Strength does not come from physical capacity. It comes from an indomitable will.
~ Mahatma Gandhi
The first time I saw him, it was a cold Fall evening. I was out for a run, and he was off in the distance. Above the music in my ears, I could hear him singing joyously along to the loud music that accompanied him; which made me smile but also drew my attention. I noticed that he was decked out in a Bruins hockey jersey and matching baseball cap – with longer blond hair poking out from underneath his hat.
I got the sense that he was on a mission.
As we neared closer, I kindly moved over so that he could pass freely by on the sidewalk. We exchanged smiles and nods as he wheeled his wheelchair past me, and I jogged past him.
Living in a small hilltown, I was surprised that I hadn’t seen him before. Was he new to town? Had he always lived here? Where did he live? Of course, I also wondered what happened to him that he was in a wheelchair.
Like the dancer and the runner before him, I knew nothing about him, but there was something about him – a determination in his eyes and a spirit that transcended the chair that supported him.
He is as unknown to me as I am to him, but each time I see him or pass him, he radiates will that is unbreakable. I imagine that his story is full of ups and downs and that his challenges gave him a new lease on what it means to live each day. I suspect he proudly cheers his sports teams on and that he loves music. Maybe he is a musician or has aspirations of being one. Whatever his story is – and I am sure he has one – I believe it includes a battle and that he emerged a fighter.
I don’t know other than what I’ve crafted in my mind. But this much I can tell you.
One night as I started on my run, we passed each other. After about 20 minutes in, I came upon him again. This time, as I was running uphill and feeling winded. I saw him at the top of the hill. His music was blaring, he was singing, and in his lap sat a six-pack of libations. It turns out that he wheels himself to our local Co-Op and back every day (weather permitting). He’s been offered rides, which he graciously turns down and doesn’t let the fact that he’s in a chair limit his abilities.

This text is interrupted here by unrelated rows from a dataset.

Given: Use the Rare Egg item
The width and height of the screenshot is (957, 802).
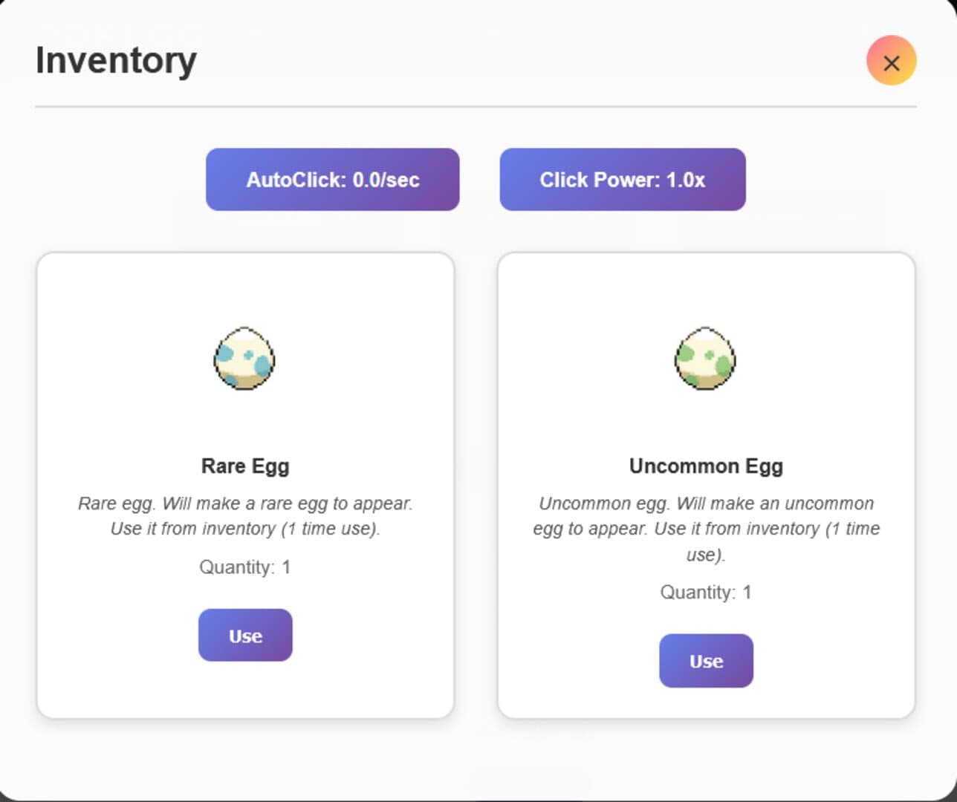Looking at the screenshot, I should (x=245, y=636).
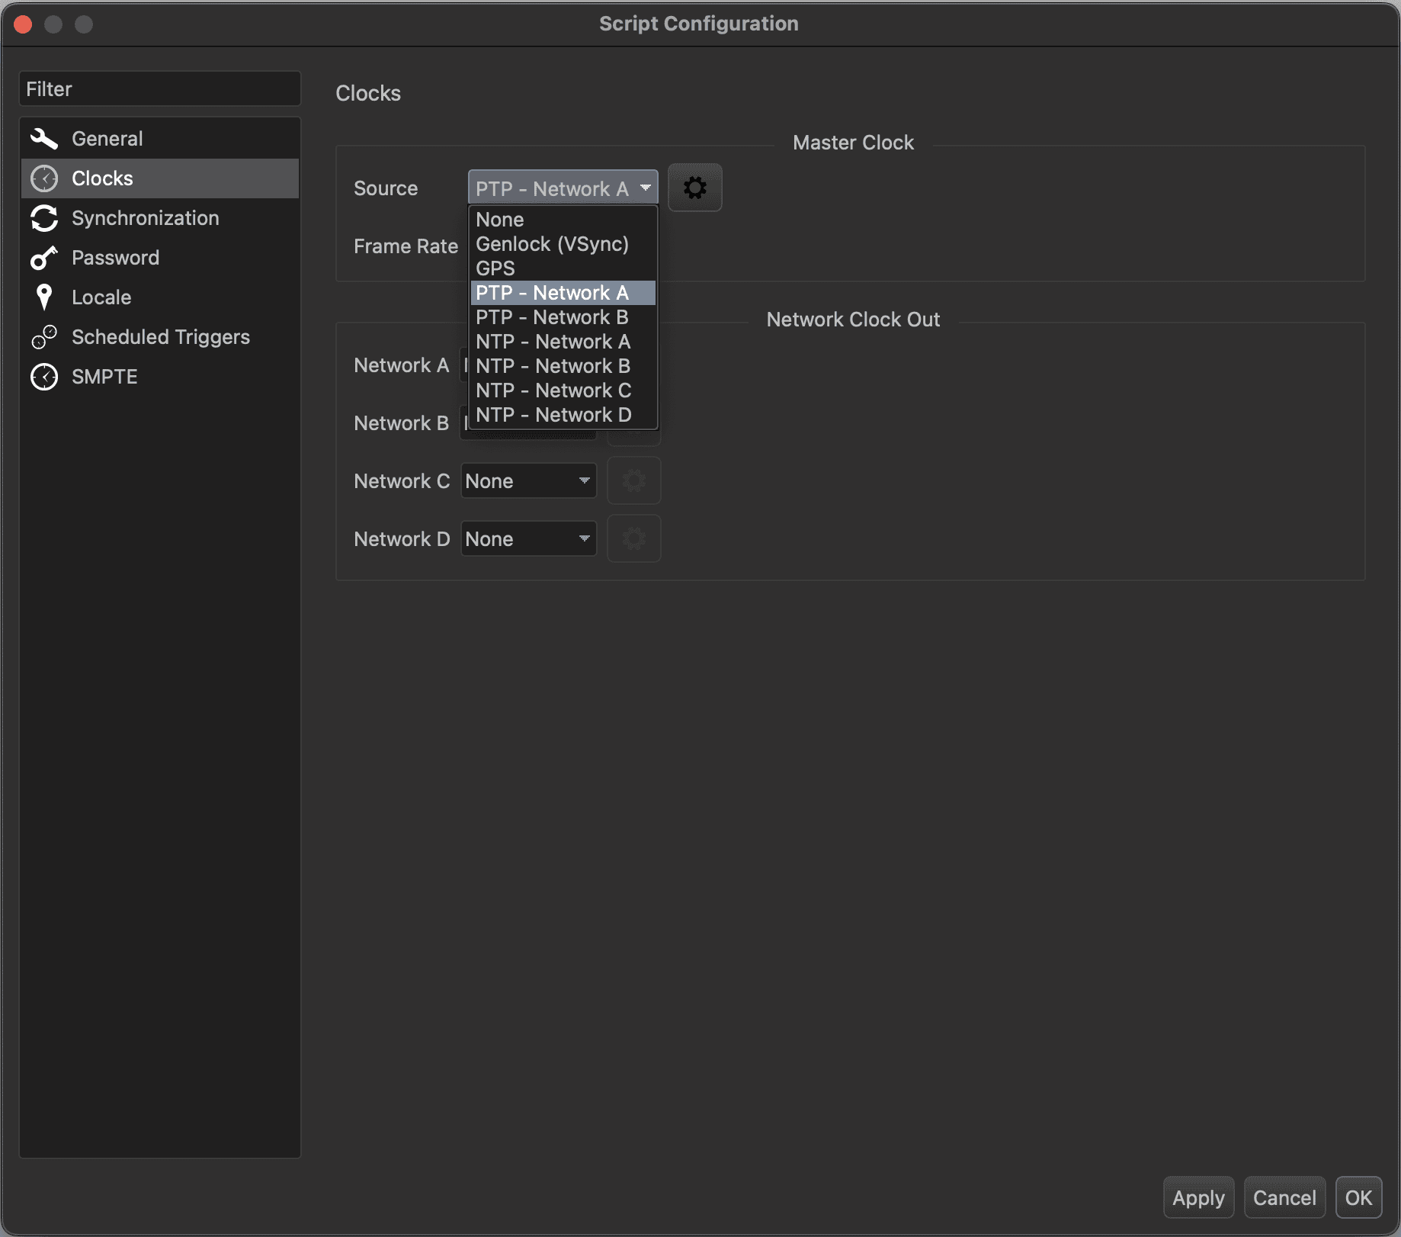Image resolution: width=1401 pixels, height=1237 pixels.
Task: Click the Scheduled Triggers icon
Action: (44, 337)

He battles the uneven sidewalks, the hills, and the main road to get to where he needs to go.
So, on a morning or night when my legs are tired, and I’m heading uphill and slightly winded, I think of him and the miles he treks in his chair. Despite whatever happened to him, he has strength far above anything physical that I admire – no doubt from an indomitable will. To him, I say thank you for reminding me about the gifts of life and the grace with which we can choose to carry ourselves – regardless of our limitations.
If I could offer any takeaways from these three people it would be this:
Like the dancer, never be afraid to express yourself. It is freeing to be who you are. So embrace it and let your light shine.
Think about the runner with his slow and steady stride. I’m pretty sure regardless of his pace that he reaches his destination. Don’t worry, you’ll get there. Be persistent and take your time – and remember to enjoy the cheers along the way.
There will be bumpy roads and detours, and the mountain might seem too steep to climb. Inside our head might be screaming, “I can’t.” But remember, you are a fighter also and inside you resides an indomitable will that will carry you through. So, sing along to the music and enjoy the ride. You never know who you might meet going uphill.